Are there Air Marshals on Hawaii flights?
We can’t say, but all indications are no.
While the FAMS program is still in operation, there is no information about how many marshals are in the air. A search of reliable sources indicates about 3K Air Marshals in total. A number significantly less than that would be flying on any given day. Keeping that in perspective, 25,000 daily domestic flights are in the US. We have also learned that typically Air Marshals travel in pairs, thus further reducing the number of flights they could be on.
Air Marshals are deployed on a threat basis, where the TSA determines the likelihood of threat and dispatches accordingly. For example, some of the most sensitive routes might include east coast cities. TSA said less than 1% of US flights have Air Marshals onboard.
Alcohol on Hawaii flights – Flight attendants say no!
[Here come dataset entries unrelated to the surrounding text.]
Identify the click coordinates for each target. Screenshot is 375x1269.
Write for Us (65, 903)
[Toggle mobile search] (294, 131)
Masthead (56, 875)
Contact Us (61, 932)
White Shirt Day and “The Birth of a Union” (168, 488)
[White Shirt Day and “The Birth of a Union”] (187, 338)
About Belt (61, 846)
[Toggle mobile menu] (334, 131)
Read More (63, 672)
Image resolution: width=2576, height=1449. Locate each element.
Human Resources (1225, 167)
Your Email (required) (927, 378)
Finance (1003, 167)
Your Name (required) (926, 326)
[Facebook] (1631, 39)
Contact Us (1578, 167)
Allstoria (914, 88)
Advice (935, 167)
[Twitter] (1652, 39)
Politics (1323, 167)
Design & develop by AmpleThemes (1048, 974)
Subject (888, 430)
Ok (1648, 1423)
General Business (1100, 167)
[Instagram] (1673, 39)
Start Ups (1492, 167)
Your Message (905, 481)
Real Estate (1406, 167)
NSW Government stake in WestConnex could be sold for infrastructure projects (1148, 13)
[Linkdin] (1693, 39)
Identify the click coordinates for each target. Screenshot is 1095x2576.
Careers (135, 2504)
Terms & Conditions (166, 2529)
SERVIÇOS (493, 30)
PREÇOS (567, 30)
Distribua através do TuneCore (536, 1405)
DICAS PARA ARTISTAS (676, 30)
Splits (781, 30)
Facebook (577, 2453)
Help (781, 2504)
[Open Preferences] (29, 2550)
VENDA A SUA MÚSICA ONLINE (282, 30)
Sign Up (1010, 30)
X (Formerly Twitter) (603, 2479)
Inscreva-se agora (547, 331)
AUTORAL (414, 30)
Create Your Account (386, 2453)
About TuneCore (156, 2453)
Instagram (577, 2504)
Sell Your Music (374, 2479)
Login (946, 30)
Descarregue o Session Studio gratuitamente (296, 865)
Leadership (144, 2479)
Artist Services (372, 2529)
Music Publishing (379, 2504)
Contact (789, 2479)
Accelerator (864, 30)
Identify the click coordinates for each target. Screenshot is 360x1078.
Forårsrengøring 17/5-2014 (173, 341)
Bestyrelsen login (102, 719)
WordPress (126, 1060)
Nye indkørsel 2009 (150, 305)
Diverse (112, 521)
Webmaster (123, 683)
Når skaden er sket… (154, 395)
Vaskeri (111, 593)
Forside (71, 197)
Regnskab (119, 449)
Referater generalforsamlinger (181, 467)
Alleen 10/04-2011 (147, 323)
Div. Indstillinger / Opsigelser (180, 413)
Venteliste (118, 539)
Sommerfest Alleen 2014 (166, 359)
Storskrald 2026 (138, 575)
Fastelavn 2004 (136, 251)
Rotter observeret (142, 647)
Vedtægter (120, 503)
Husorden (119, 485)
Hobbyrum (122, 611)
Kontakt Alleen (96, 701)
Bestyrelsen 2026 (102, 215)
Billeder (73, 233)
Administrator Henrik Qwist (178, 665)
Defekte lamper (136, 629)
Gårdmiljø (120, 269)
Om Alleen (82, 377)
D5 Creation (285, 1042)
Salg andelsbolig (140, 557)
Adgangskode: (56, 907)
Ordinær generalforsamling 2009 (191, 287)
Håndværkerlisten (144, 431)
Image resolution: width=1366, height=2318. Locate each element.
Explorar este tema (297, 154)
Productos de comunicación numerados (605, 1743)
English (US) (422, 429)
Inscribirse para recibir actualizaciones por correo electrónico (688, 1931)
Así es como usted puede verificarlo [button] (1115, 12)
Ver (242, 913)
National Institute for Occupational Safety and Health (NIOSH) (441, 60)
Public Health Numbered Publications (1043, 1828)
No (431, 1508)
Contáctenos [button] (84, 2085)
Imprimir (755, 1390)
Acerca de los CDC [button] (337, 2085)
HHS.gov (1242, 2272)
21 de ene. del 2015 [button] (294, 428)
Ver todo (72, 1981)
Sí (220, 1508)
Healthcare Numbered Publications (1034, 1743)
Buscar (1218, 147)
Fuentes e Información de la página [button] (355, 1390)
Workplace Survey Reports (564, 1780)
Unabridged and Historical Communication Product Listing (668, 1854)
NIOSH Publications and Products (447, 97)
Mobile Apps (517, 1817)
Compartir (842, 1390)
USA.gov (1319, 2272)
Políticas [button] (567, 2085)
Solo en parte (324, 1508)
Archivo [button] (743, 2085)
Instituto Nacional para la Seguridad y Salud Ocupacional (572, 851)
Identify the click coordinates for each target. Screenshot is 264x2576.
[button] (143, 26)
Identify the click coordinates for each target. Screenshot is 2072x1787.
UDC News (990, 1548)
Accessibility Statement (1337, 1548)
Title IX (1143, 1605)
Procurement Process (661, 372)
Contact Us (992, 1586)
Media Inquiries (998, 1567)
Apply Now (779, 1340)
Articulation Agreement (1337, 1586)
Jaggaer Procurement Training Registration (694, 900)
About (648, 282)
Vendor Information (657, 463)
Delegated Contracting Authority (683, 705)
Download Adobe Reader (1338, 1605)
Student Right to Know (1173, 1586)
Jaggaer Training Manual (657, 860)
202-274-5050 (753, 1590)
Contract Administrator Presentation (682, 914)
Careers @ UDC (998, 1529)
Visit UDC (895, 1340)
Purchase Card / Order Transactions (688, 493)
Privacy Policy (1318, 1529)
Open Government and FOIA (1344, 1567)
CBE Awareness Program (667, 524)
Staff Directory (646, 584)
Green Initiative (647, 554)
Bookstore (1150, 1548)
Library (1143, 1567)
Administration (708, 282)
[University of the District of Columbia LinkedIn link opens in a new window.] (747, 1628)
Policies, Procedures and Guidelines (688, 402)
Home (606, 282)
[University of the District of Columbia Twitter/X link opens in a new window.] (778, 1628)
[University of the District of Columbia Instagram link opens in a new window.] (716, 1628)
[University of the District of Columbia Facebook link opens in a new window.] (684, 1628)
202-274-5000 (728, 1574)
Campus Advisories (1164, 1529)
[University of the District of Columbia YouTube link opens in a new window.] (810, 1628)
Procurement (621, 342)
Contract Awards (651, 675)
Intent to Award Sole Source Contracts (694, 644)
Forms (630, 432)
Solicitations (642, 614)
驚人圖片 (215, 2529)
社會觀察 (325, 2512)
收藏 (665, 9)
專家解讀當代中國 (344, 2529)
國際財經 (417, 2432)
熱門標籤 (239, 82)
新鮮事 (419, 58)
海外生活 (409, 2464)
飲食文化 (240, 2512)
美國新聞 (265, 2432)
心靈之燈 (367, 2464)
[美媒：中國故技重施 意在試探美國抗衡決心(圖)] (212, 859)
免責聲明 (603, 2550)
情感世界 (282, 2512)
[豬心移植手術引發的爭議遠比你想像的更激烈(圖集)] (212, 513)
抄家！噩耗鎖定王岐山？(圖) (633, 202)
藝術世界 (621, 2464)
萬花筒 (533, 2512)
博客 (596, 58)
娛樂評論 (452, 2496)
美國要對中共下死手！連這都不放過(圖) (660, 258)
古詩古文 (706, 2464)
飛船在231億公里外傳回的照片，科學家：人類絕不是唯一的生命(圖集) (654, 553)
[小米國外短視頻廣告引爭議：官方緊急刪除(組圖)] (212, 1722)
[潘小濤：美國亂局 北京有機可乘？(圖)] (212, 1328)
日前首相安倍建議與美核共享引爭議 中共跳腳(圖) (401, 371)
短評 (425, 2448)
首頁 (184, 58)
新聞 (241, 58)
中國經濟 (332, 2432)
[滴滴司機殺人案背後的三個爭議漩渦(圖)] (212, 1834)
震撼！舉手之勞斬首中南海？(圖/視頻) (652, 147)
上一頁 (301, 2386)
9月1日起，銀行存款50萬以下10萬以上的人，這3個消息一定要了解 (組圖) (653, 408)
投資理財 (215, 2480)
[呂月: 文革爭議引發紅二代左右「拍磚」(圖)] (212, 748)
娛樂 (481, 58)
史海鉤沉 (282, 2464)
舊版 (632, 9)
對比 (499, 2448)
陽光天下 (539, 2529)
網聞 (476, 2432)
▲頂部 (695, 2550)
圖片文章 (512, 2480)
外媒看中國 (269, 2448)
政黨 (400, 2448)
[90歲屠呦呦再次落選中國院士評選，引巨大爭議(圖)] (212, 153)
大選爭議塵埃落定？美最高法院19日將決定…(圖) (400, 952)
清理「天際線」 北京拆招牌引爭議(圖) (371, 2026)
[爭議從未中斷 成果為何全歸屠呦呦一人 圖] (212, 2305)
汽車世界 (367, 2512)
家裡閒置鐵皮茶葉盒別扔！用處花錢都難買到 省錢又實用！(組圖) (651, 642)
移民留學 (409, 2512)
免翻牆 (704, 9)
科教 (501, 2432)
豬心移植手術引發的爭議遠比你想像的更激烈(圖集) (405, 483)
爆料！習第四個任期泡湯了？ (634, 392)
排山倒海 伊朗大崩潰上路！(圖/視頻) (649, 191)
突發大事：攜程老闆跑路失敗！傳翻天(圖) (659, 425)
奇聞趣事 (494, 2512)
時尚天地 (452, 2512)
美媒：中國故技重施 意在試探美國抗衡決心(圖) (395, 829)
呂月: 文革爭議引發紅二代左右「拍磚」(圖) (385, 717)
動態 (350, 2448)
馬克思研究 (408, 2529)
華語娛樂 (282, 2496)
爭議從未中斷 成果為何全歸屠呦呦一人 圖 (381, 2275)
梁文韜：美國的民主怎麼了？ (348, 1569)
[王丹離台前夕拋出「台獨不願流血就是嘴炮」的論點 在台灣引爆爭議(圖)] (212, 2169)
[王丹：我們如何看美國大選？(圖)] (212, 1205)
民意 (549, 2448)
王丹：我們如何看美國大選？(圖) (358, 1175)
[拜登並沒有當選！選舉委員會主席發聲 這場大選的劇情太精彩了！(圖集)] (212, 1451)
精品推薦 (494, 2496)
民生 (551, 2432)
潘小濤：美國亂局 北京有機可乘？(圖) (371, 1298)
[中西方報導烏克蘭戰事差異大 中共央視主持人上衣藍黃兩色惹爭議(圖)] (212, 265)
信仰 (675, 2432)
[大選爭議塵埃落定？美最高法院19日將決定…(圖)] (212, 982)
After hiatus during Covid, last year, the airlines resumed sales of alcohol onboard Hawaii flights and others. Why? Money. A prior estimate of airline alcohol sales indicated well over $100m a year.
Sara Nelson, International President of the Association of Flight Attendants-CWA, AFL-CIO since 2014, and a United Airlines flight attendant representing 50,000 flight attendants from 19 airlines had this to say about unruly airline passengers, “Alcohol was the real fuel.” Nelson has called for a permanent alcohol ban on flights.
FAA on the unruly-passenger situation.
The FAA investigates unruly-passenger incidents that airline crews report to the agency. We certainly assume but can’t say that all of the incidents we’ve reported get to the FAA.
As of last month, FAA said it had reports of 2,539 incidents last year, which initiated 823 investigations, and resulted in 553 enforcement action cases.
Before Covid, in 2019, there were 146 incident investigations. Last year (through December 15), there were 823.
According to the agency, “FAA can propose up to $37,000 per violation for unruly passenger cases. Previously, the maximum civil penalty per violation was $25,000. One incident can result in multiple violations.”